1976: A regulation prohibited the discharge of education loans made by the government or a non-profit college or university during the first 5 years of repayment. Previously education loans were dischargeable in bankruptcy without any exceptions. The initial sanction of the law happened in 1978. Loans were dischargeable there after if they had been in repayment for 5 years, or had represented undue hardship.
1979: A revision to the law (P.L. 96-56, 8/14/1979) prohibited inclusion of periods during which the repayment obligation was suspended, such as deferments and forbearances, from the 5 year period to discharge a loan. It also broadened the definition of "to a governmental unit, or a nonprofit institution of higher education".This meant government loans included all loans insured or guaranteed by a governmental unit, and not just those made by a governmental unit. Loans to a nonprofit institution of higher education were considered as loans "made under any program funded in whole or in part by a governmental unit or a nonprofit institution of higher education".

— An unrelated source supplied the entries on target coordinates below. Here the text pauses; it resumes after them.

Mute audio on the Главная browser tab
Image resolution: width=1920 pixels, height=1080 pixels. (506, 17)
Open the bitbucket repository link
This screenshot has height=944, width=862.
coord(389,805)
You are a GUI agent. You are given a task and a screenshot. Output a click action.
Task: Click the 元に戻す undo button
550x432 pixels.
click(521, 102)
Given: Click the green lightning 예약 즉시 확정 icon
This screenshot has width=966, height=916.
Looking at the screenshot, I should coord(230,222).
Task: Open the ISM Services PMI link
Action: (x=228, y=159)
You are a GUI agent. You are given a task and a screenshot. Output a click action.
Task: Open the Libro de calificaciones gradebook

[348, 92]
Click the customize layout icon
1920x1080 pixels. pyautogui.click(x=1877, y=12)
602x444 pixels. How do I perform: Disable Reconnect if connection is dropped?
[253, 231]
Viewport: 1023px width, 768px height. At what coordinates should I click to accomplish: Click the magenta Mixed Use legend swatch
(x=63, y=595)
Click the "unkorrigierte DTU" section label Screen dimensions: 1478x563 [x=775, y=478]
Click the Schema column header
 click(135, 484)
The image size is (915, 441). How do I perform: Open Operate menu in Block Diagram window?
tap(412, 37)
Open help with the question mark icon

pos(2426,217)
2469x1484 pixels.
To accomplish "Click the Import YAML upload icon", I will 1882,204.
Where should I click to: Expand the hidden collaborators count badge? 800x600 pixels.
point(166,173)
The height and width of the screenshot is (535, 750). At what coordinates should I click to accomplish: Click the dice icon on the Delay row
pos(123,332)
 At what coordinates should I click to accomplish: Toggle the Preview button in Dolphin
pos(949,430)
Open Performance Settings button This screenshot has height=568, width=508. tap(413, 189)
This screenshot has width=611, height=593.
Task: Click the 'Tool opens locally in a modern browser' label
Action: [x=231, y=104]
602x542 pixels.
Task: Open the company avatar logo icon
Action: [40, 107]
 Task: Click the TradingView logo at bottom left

1984: The Bankruptcy Amendments and Federal Judgeship Act of 1984 (P.L. 98-353, 7/10/1984) changed the language of accepting loans from a "nonprofit institution of higher education" by striking the words "of higher education". This opened the door for private student loans to be excepted from discharge.
1990: An amendment changed the time period required before a loan could be discharged from 5 years to 7 years. ( P.L. 101-647, 11/29/1990).
1991: The Higher Education Technical Amendments of 1991 (P.L. 102-26, 4/9/1991) eliminated the statute of limitations and the defense of laches on federal education loans. Previously there was a six-year limit.
1998: The Higher Education Amendments of 1998 (P.L. 105-244, 10/7/1998) struck the requirement that allowed education loans to be discharged after 7 years in repayment.
2005: An amendment enacted by the Bankruptcy Abuse Prevention and Consumer Protection Act of 2005 (P.L. 109-8, 10/17/2005) added an exception to discharge for qualified education loans, which includes most private student loans. Before this amendment only private student loans made under a "program funded in whole or in part by a governmental unit or nonprofit institution" were excepted from discharge. However, most private student loans included a nonprofit organization as the guarantor, and the courts have interpreted such loans as excepted from discharge.
2007: The College Cost Reduction and Access Act of 2007 (P.L. 110-84, 9/27/2007) added income-based repayment as an option within both FFEL and Direct Loan programs. This repayment plan bases monthly loan payments on 15% of discretionary income, with discretionary income defined as the amount by which adjusted gross income exceeds 150% of the poverty line. After 25 years in repayment, the remaining amount owed is forgiven. It yields a lower monthly payment than the income-contingent repayment plan. The use of 150% of the poverty line as a threshold aligns the repayment plan with standards for bankruptcy fee waivers.